* Brief: Copy the entries below verbatim, starting at the line containing "Click the wind barb at 3.60 km, 22:50" and ending with the line containing "Action: 420,1038", both included.

* Information provided:

++++

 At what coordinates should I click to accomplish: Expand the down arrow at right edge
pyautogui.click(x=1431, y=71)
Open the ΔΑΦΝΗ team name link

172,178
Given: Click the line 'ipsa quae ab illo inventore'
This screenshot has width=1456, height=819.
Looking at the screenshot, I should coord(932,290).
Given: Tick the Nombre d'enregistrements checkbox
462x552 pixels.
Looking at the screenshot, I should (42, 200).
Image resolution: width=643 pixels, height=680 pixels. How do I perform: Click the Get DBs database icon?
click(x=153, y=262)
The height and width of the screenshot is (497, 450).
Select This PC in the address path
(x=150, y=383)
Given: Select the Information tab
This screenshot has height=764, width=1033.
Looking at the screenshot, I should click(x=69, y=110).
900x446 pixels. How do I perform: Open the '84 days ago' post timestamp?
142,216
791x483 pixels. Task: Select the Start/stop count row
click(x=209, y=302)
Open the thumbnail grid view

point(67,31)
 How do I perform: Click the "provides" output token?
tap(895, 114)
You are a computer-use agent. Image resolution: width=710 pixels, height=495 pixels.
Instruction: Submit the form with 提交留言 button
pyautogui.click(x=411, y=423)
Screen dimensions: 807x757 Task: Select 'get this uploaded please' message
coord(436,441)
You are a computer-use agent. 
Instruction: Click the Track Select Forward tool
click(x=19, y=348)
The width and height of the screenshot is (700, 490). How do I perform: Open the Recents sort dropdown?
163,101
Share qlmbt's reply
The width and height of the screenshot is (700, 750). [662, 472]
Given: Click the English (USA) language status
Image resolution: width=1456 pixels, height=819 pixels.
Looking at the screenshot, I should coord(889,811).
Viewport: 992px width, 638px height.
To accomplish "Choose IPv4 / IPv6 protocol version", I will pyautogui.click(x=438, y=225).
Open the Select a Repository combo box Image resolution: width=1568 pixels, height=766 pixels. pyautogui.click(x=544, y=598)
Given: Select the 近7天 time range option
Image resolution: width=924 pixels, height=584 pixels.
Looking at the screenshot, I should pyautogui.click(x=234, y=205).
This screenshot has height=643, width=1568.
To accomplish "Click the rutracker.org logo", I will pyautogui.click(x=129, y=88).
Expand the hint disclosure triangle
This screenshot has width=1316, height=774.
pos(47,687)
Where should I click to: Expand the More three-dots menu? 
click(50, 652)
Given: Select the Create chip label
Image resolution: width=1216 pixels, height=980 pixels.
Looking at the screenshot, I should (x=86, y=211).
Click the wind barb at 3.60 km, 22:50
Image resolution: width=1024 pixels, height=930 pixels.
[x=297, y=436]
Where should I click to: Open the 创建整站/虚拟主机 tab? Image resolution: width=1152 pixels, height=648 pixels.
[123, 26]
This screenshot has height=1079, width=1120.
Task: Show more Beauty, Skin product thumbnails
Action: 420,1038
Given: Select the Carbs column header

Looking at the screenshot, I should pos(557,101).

++++

* Worked answer:
Click the wind barb at 3.60 km, 22:50
Image resolution: width=1024 pixels, height=930 pixels.
[x=297, y=436]
Where should I click to: Open the 创建整站/虚拟主机 tab? Image resolution: width=1152 pixels, height=648 pixels.
[123, 26]
This screenshot has height=1079, width=1120.
Task: Show more Beauty, Skin product thumbnails
Action: 420,1038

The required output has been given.